As a Chiropractor that uses X-rays to help me determine the structure of a patient’s lower back prior to spinal manipulation I see these pretty regularly. One of the questions that I get a lot is how I know whether to have a patient see an orthopedist/consider bracing or to undergo spinal manipulative therapy in my office and return to activities.
The first thing I consider is the mechanism of injury. If a patient comes in with an acute injury (they were weightlifting, playing sports, etc) I am more inclined to consider the injury (if present on standard x-ray) to be acute, or “hot.” In cases like these I tend to air on the cautious side and refer patients out for STIR MRIs to look for acute spondylolytic spondylolisthesis. If positive, these patients are referred for orthopedic evaluation and bracing. Bracing typically includes the fitting of a boston brace which allows for patients to spend over 23 hours a day not loading the posterior elements of the spine, and giving their bones time to heal. Research has shown that appropriately used bracing in these instances can “cure” the spondylolisthesis.
If, on the other hand, a patient presents with a spondylolisthesis and their physical examination does not seem to indicate that it is the cause of their pain I will begin treatment to include spinal manipulation of the joints above and below the effected segment. Much of the time spondylolistheses are “red herring” diagnoses- in that they are present but are not the cause of a patient’s lower back pain.
As a provider I have two concerns with these patients. The first is the pain that they are experiencing. As mentioned, most people present due to pain and want to be out of pain as quickly as possible. I will generally perform lesser invasive techniques and then progress to more aggressive techniques as tolerated. The second concern I have is the stability of the segment.

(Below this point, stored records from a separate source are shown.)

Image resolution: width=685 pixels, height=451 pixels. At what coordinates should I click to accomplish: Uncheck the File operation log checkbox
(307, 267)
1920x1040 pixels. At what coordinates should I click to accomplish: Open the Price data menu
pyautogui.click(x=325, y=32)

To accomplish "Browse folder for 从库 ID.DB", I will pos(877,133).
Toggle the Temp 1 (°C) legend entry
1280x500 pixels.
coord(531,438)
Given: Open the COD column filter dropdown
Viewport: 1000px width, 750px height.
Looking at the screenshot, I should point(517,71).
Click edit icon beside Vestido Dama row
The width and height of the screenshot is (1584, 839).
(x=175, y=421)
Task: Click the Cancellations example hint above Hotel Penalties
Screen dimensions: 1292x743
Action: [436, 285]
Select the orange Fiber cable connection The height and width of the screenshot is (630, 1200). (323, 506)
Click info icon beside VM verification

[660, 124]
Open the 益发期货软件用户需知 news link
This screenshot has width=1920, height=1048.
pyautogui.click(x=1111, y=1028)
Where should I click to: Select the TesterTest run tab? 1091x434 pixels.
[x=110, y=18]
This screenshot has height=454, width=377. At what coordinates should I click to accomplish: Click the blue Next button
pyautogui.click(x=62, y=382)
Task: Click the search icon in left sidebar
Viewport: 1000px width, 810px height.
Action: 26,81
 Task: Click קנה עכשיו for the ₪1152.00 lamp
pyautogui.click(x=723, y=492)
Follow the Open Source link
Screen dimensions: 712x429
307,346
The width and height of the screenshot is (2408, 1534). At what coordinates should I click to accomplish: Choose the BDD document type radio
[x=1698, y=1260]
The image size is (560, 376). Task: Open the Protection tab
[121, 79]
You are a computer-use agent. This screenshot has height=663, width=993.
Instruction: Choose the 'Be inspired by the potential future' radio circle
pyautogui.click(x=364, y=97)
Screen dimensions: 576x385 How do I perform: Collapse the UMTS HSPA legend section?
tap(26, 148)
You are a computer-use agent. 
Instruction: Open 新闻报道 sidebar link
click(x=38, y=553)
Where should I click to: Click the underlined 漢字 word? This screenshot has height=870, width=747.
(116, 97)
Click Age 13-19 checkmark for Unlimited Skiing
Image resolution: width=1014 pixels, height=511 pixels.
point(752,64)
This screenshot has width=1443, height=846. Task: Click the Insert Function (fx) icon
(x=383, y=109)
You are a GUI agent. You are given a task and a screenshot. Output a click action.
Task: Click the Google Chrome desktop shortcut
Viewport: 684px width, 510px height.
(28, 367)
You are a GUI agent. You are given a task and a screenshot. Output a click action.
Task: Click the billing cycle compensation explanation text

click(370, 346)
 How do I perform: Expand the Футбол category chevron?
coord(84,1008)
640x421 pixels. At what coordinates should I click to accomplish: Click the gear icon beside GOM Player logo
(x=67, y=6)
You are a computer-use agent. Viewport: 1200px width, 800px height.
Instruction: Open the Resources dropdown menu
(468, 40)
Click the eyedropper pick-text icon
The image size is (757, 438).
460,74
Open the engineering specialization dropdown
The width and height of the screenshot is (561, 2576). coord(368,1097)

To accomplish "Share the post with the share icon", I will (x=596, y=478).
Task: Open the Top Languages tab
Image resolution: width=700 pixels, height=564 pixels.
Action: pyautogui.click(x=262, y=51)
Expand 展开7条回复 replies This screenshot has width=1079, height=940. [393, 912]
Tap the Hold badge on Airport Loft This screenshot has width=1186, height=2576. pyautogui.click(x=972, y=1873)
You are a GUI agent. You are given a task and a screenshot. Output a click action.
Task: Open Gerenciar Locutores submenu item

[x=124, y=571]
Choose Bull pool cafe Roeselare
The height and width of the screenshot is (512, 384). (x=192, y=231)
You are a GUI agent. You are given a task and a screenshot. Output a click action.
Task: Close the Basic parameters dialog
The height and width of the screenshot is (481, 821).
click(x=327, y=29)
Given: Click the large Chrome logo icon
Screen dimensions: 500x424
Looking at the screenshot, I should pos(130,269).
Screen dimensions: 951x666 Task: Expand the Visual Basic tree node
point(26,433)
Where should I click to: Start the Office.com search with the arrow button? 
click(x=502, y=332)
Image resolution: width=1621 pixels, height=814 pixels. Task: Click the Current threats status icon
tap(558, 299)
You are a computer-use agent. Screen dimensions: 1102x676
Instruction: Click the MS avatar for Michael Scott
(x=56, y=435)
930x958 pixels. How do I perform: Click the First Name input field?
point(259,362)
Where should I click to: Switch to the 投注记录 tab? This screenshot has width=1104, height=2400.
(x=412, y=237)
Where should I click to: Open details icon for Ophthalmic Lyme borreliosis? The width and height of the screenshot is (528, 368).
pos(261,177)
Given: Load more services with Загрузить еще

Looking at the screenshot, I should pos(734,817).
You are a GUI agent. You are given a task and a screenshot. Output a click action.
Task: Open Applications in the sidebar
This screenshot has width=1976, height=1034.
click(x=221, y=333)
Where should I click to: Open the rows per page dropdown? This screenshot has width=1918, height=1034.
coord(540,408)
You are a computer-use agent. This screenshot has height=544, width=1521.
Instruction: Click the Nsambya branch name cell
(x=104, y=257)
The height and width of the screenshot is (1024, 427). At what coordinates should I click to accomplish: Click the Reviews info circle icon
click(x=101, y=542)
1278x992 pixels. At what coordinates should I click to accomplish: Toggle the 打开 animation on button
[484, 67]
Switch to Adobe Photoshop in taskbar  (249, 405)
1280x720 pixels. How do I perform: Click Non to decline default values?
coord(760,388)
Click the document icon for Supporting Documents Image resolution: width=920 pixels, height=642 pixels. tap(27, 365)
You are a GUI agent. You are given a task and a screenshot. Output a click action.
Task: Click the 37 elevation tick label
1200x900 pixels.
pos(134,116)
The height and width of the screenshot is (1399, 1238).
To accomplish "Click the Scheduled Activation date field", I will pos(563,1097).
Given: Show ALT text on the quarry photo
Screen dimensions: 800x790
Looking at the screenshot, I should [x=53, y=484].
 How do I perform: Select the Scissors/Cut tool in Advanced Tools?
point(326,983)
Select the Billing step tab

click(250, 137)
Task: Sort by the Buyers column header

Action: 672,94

If the patient has had a STIR MRI and there is evidence of an acute spondylolisthesis, I will refer the patient for orthopedic evaluation and have them discontinue provocative activity. Generally speaking, non-acute spondylolistheses are stable structures and will not continue to slip, whereas acute spondylolistheses that are active on STIR imaging are considered unstable and should be referred out to orthopedists and braced.
In summary, spondylolisthesis are one cause of lower back pain seen in my chiropractic office. X-rays are a good starting point to determine what MAY be the cause of lower back pain. In some cases it is safe to proceed with spinal manipulation of the lower back and in some cases it is not. I am trained to know when it can be handled in my office and when I should refer it out and I work with several orthopedists who are equipped to handle these conditions if they are outside of the scope of my practice.